Teacher's Union Faces Audit
The IRS is auditing the nation's largest teachers union, scrutinizing an organization that works energetically to elect candidates but files tax returns reporting zero political expenditures from member dues.
The National Education Association promised Monday to cooperate, but its president, Reg Weaver, said the union "will not be silenced" by the audit or the conservative law firm that requested it.
NEA spokeswoman Kathleen Lyons said the audit began last week. "It will be a complete, thorough audit," she said. "The IRS has not singled out any particular aspect of our activities."
Weaver and Lyons predicted the association would be exonerated, contending the IRS found no problems when it audited the NEA's 1993 tax return. The IRS is prohibited by law from publicly discussing audits of specific taxpayers.
The NEA has tax-exempt status as a union but must report political expenses "direct and indirect" on its tax return. Some of those expenses could be considered taxable by the IRS. It defines a political expense as "one intended to influence the selection, nomination, election or appointment of anyone to a federal, state, or local public office."
The Associated Press, which first reported on the NEA's tax returns three years ago, has reviewed the NEA's filings from years 1993 through 1999 and hundreds of pages of internal NEA documents. The records showed the 2.7 million-member union spent millions of dollars to help elect pro-education candidates, produce political training guides and gather teachers' voting records.
A July 1999 strategic plan, for instance, stated the union budgeted $4.9 million for the 2000 election for such things as "organizational partnerships with political parties, campaign committees and political organizations."
Part of the money, the document said, would be spent on a "national political strategy" which involved "candidate recruitment, independent expenditures, early voting, and vote-by-mail programs in order to strengthen support for pro-public education candidates and ballot measures."
The documents were gathered by Landmark Legal Foundation, a conservative law firm that has filed complaints with the IRS seeking an audit and a criminal investigation of whether the NEA evaded taxes.
Landmark received the NEA documents as part of a lawsuit it filed that forced the IRS to disclose records identifying members of Congress who had asked the tax agency to audit political opponents.
Mark Levin, president of Landmark, hailed the IRS audit and said Monday the NEA "has diverted tens of millions of dollars in membership dues to influence political campaigns, for which it hasn't paid a wooden nickel in taxes."
"It appears that the NEA may finally be called to account for its failure to tell the government — and its members — how much it is spending on politics," he said.
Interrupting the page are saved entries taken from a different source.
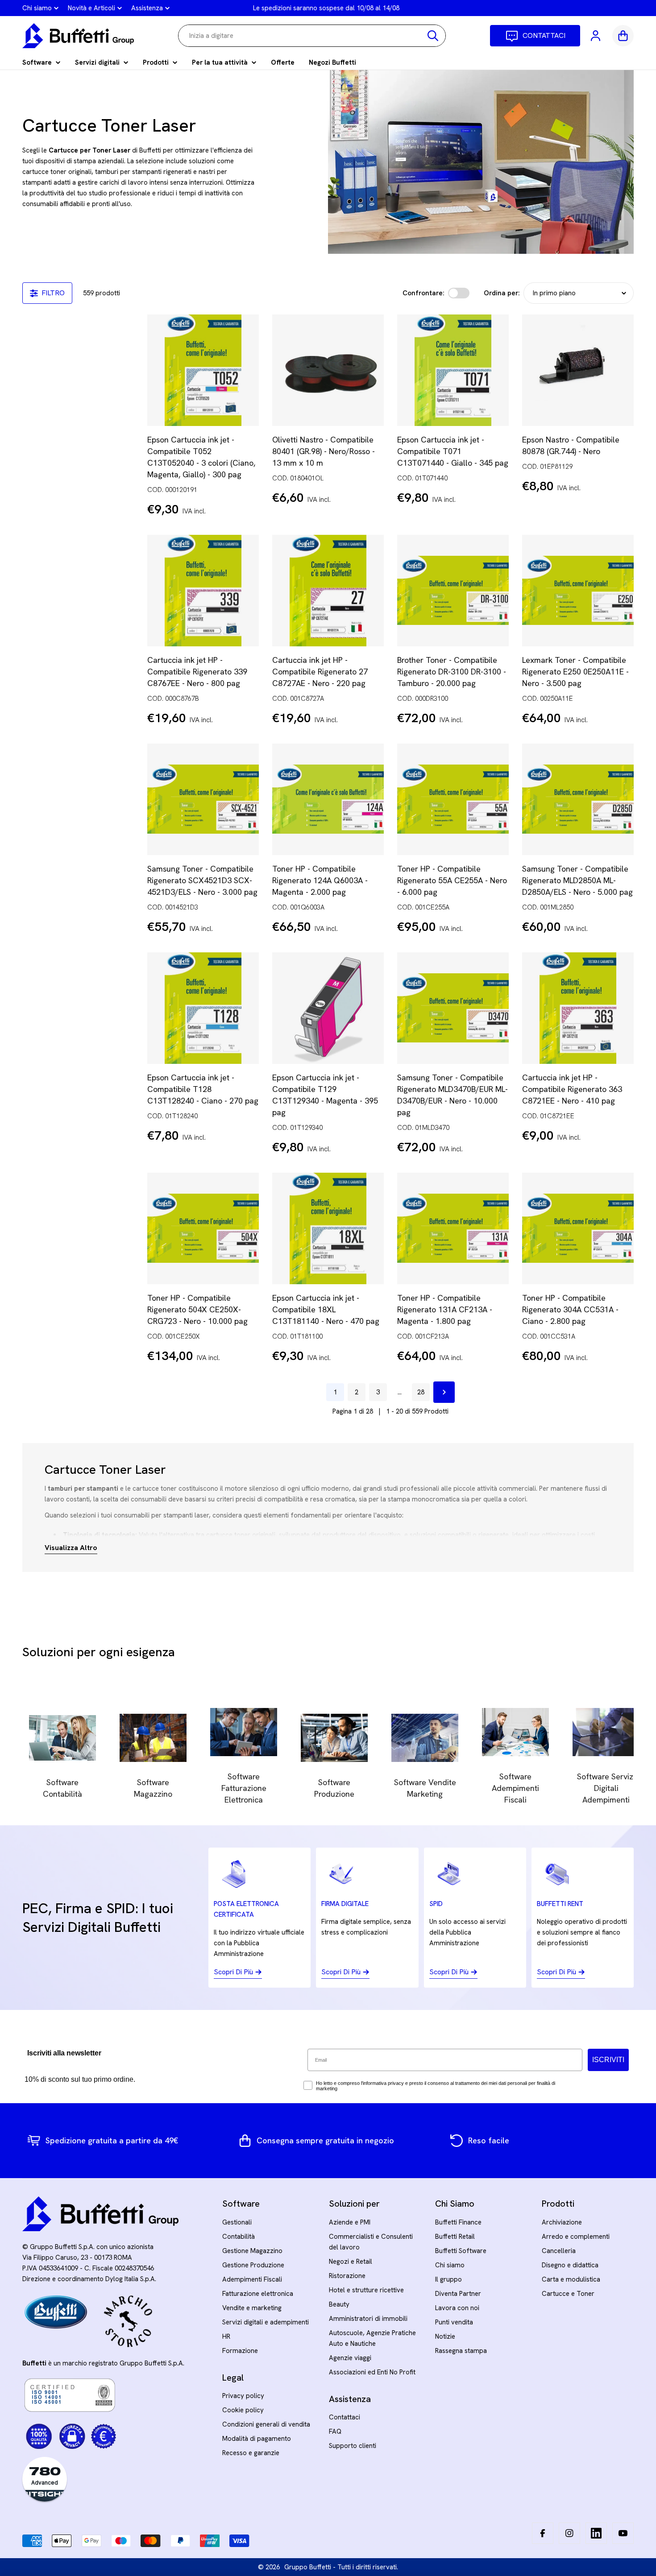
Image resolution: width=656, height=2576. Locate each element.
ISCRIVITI (608, 2059)
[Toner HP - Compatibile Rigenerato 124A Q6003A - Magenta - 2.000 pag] (328, 799)
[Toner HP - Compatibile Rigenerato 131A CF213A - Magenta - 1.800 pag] (453, 1228)
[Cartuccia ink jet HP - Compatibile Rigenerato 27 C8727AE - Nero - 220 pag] (328, 590)
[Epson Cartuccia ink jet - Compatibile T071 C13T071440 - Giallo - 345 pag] (453, 370)
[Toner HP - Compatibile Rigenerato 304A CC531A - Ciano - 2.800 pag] (578, 1228)
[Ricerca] (433, 35)
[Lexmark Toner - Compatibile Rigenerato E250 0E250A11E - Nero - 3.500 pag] (578, 590)
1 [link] (335, 1392)
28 (420, 1392)
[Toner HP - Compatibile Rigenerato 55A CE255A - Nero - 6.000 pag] (453, 799)
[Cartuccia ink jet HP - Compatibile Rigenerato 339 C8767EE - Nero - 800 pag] (203, 590)
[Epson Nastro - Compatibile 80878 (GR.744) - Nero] (578, 370)
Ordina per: (502, 293)
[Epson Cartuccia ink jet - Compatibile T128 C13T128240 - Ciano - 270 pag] (203, 1008)
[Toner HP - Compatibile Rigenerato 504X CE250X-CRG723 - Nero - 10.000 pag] (203, 1228)
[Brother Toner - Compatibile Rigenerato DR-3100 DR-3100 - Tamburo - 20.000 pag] (453, 590)
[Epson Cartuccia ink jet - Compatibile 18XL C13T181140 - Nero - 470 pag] (328, 1228)
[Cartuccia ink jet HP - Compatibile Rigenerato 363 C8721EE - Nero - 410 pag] (578, 1008)
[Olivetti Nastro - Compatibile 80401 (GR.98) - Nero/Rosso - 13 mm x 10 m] (328, 370)
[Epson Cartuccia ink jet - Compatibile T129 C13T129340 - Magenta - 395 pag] (328, 1008)
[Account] (596, 35)
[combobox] (312, 35)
Weaver, the NEA president, said his organization will "vigorously defend our constitutional right to speak to our members about the role of politics in public education."
Union members "have a right to be involved in politics," he said. "Our organization will not back down in the face of those who want to bully us out of our rights as Americans."
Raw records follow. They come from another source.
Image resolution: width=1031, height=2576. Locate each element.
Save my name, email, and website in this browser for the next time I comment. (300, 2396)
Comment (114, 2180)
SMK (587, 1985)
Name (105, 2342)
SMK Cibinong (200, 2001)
Marcus Owens, a tax attorney who headed the IRS tax-exempt organizations division, said it was not unusual for the agency to wait three years to act after Landmark's 2000 audit request.
He said an audit of a major organization like the NEA could only be conducted if high-level agents were available.
The 2.7-million member NEA is loathed by conservatives who see it as the guardian of an entrenched educational establishment that has resisted efforts to make teachers more accountable for their students' performance.
The Bush administration has been accused of ordering politically motivated audits before. Advocates for Youth, a sexual education group, underwent three federal audits within a year. The National Institutes of Health last month contacted some 150 scientists with federal grants, to check on work on sexual behavior and HIV that was questioned by some Republican congressmen.
The Landmark Legal Foundation is also a tax-exempt nonprofit.